What is TLS-RPT?
TLS Reporting (TLS-RPT) is a standard for reporting email delivery issues that occur when an email isn’t encrypted with TLS. It supports the MTA-STS protocol which is used to guarantee that any email sent to your domain gets TLS encrypted.
TLS encryption ensures that every email sent to you gets delivered securely. However, an attacker might attempt an SMTP downgrade, a type of attack where the email gets sent to you without being encrypted, allowing them to read or tamper with the contents. MTA-STS combats this by making it necessary for all emails to be encrypted before being sent to you. If an attacker tries to perform an SMTP downgrade, the email will not be sent at all.

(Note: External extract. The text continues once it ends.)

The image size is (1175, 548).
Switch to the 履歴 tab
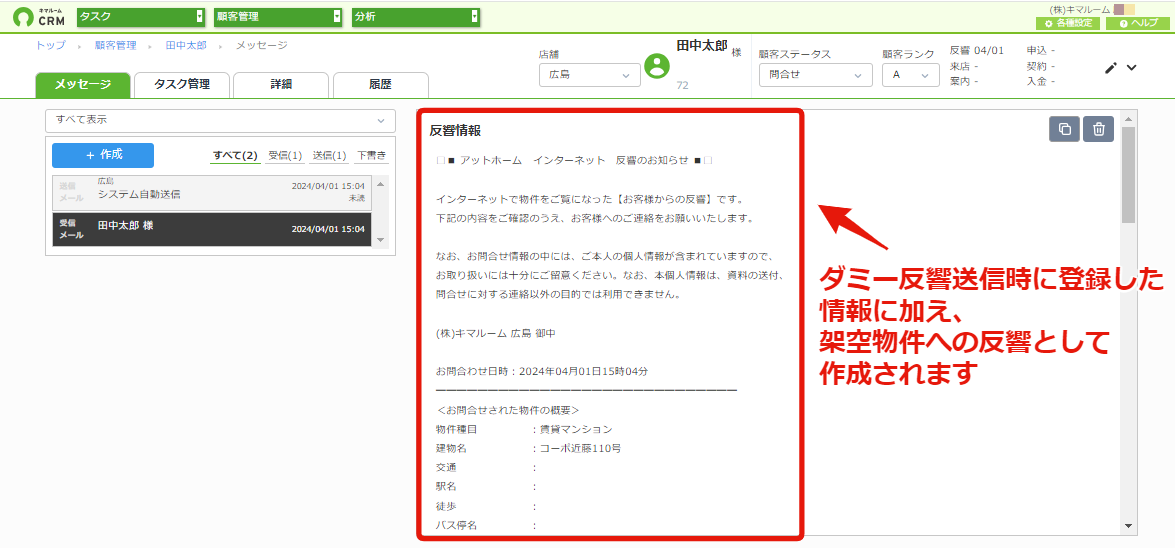tap(381, 85)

TLS-RPT makes it possible for you, the domain owner, to receive reports on every email that doesn’t get encrypted and fails to be sent to you. You can then identify the source of the problem and fix your delivery issues.
How Does TLS-RPT Work?
- TLS reporting (TLS-RPT) is used to support the MTA-STS protocol, which ensures emails are encrypted before being delivered. Normally, your email server or Mail Transfer Agent (MTA) negotiates with the receiving server to see if it supports the STARTTLS command. If it does, the email gets encrypted with TLS and gets delivered to the receiving MTA.
- An attacker might attempt an SMTP downgrade attack at this point, which involves blocking the negotiation between the sending and receiving MTAs. The sending server thinks the receiver doesn’t support the STARTTLS command and sends the email without TLS encryption, allowing the attacker to view or tamper with the email’s contents.
- When you implement MTA-STS in your domain, it makes it mandatory for your sending server to always encrypt messages before sending them. If an attacker attempts an SMTP downgrade attack, the email will simply not be sent. This ensures TLS encryption on all your emails without fail.
- TLS reporting (TLS-RPT) is a protocol that will notify you, the domain owner when emails sent through your domain face issues with delivery. If an email fails to be sent due to an SMTP downgrade or some other issue, you will receive a report in a JSON file format containing the details of the email that failed. This report does not contain the contents of the email.